Under the changes the heads of five units — civil aero-engines, defence, nuclear, marine, and power systems — will report directly to East. The company has eliminated the aerospace, and land and sea divisions which had straddled the different businesses.

Tony Wood, head of aerospace, and Lawrie Haynes, head of the land and sea division, would leave the company next year, Rolls-Royce said on Wednesday.

"The changes we are announcing today are the first important steps in driving operational excellence and returning Rolls-Royce to its long-term trend of profitable growth," East said in a statement.

Without the extra layer of management, a week would be saved for every month it took to make a decision, East told the Financial Times in an interview.

Shares in Rolls-Royce, which employs 54,000 people across the world almost a third of whom are engineers, traded up 2.2 per cent to 552 pence at 1015 GMT.

FALL FROM GRACE

Founded in 1884, Rolls-Royce the aero-engine maker was separated from the luxury car brand of the same name in the 1970s when it was under state ownership before establishing itself as one of Britain's most prominent engineering companies.

The company increased profit every year in the decade to 2013 but has since repeatedly unnerved investors by slashing forecasts, culminating in a warning in November that could cut its dividend.

The stock has lost half its value since February 2014 when it warned that profit would not grow that year.

In 2015, annual pretax profit is expected to shrink 21 per cent to about 1.28 billion pounds and the company has already said it faces further headwinds of 650 million pounds next year, blaming a slowdown in servicing older aircraft engines and weakness in its marine engine business due to a low oil price.

East has said that Rolls-Royce's engineering capability is world-class.

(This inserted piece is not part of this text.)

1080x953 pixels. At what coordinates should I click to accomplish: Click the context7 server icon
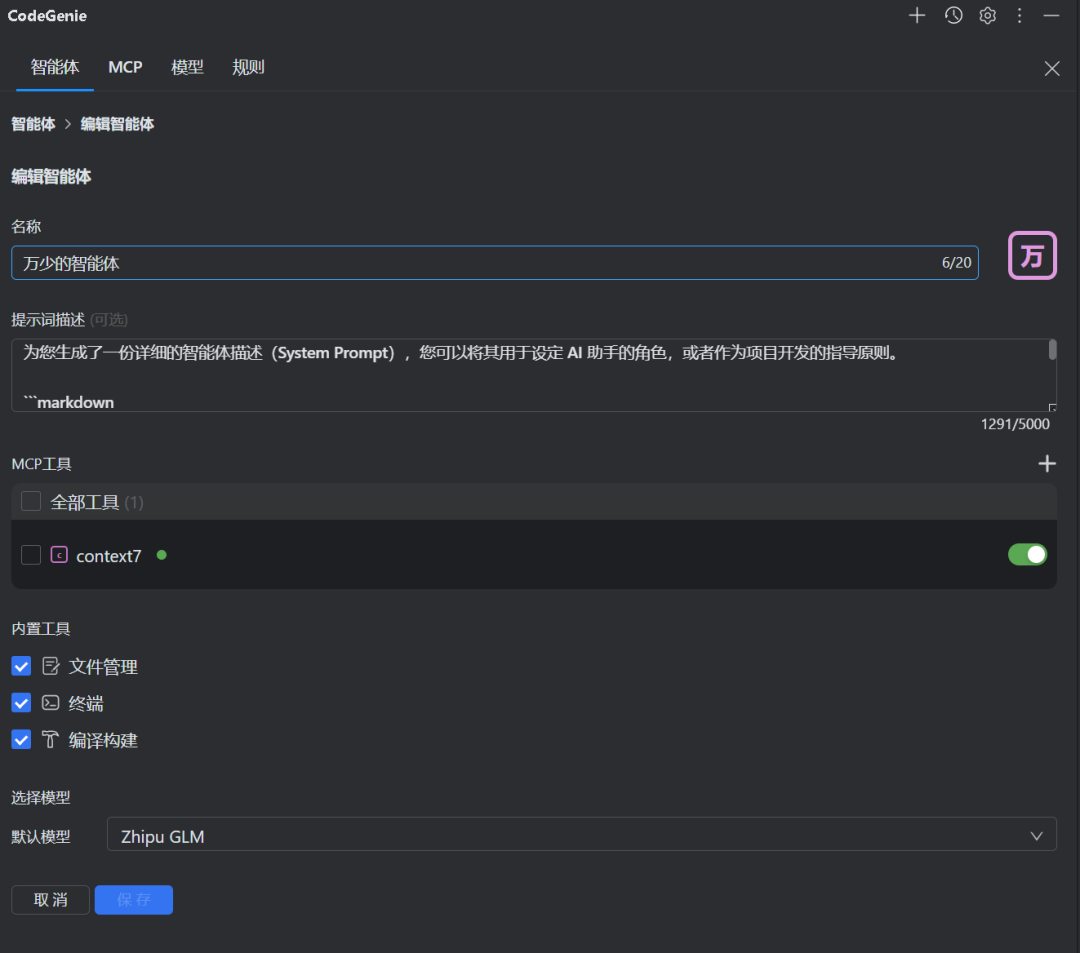[x=59, y=555]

With future orders of 76.5 billion pounds, he maintains its long-term future is positive but he wants the company to be run more efficiently and at lower cost.

A chief operating officer will be hired next year, Rolls-Royce said on Wednesday, adding that it will provide a further update on its savings programme in February.

The new structure will come into force from Jan.1. As part of it, Colin Smith, director of engineering, will become group president of the company, and report directly to East.

The number of people affected by the shake-up announced on Wednesday was fewer than 12, a spokesman for the company said.